● **Task prompt**: What you should give back is every line from the one containing "You are a GUI" through the last line of the records below, word for word and without pictures.

(Stored data)
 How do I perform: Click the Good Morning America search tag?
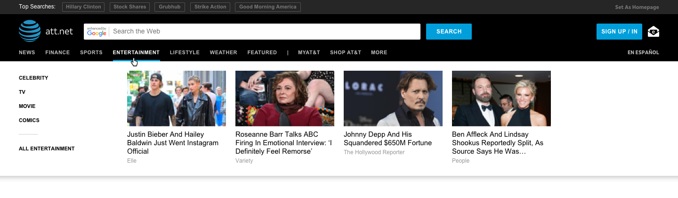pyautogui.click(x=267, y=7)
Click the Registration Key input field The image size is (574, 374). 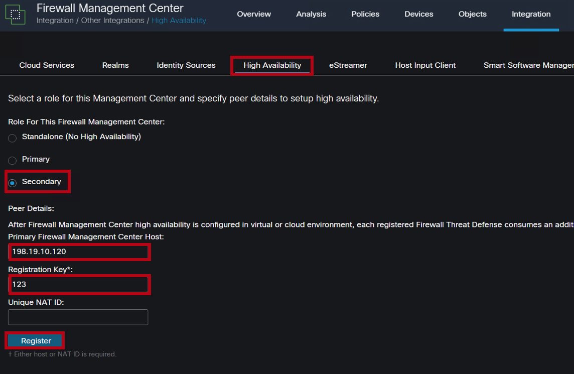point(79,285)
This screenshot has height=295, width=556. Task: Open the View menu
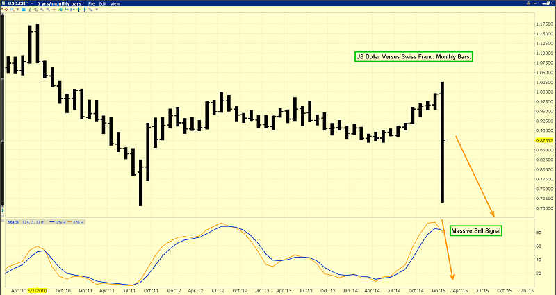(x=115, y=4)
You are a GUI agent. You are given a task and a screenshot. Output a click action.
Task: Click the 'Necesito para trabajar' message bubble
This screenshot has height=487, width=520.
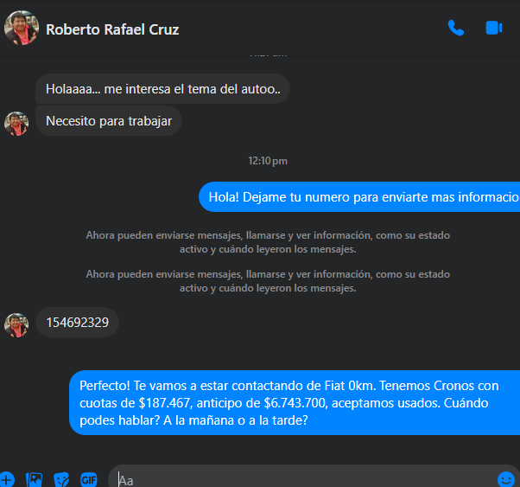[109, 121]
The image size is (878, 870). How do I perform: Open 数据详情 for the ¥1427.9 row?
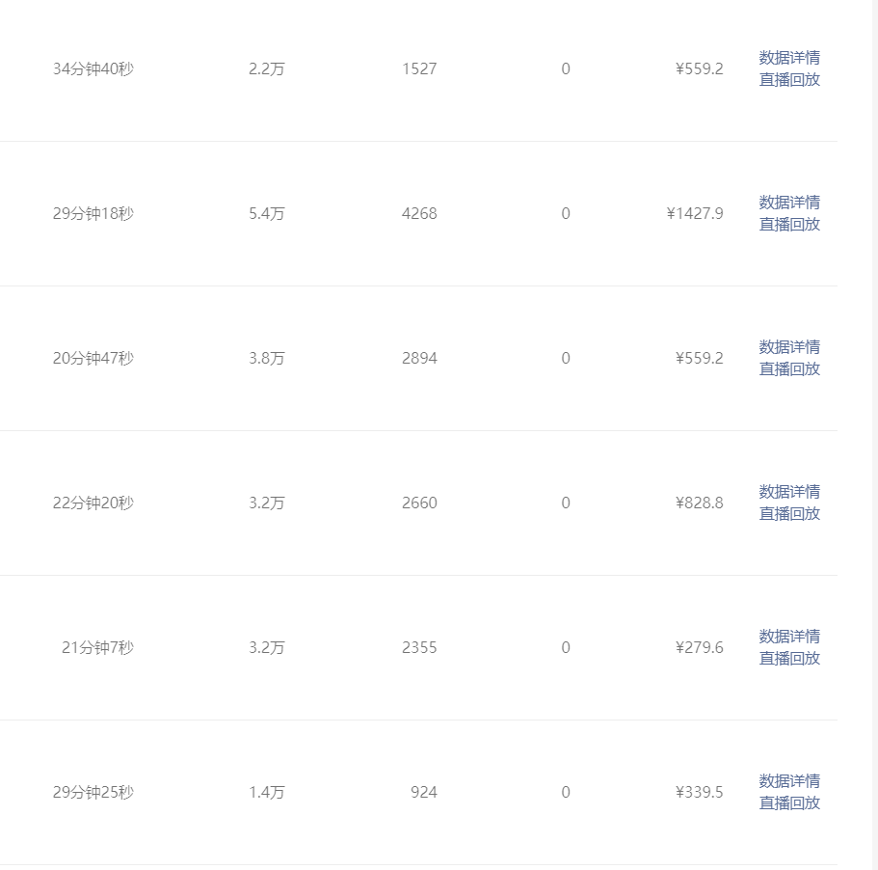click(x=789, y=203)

● **The answer**:
You are a GUI agent. You are given a task and a screenshot. Output a click action.
Task: Click the 'Necesito para trabajar' message bubble
This screenshot has height=487, width=520.
[109, 121]
The image size is (878, 870). How do I perform: Open 数据详情 for the ¥1427.9 row?
click(x=789, y=203)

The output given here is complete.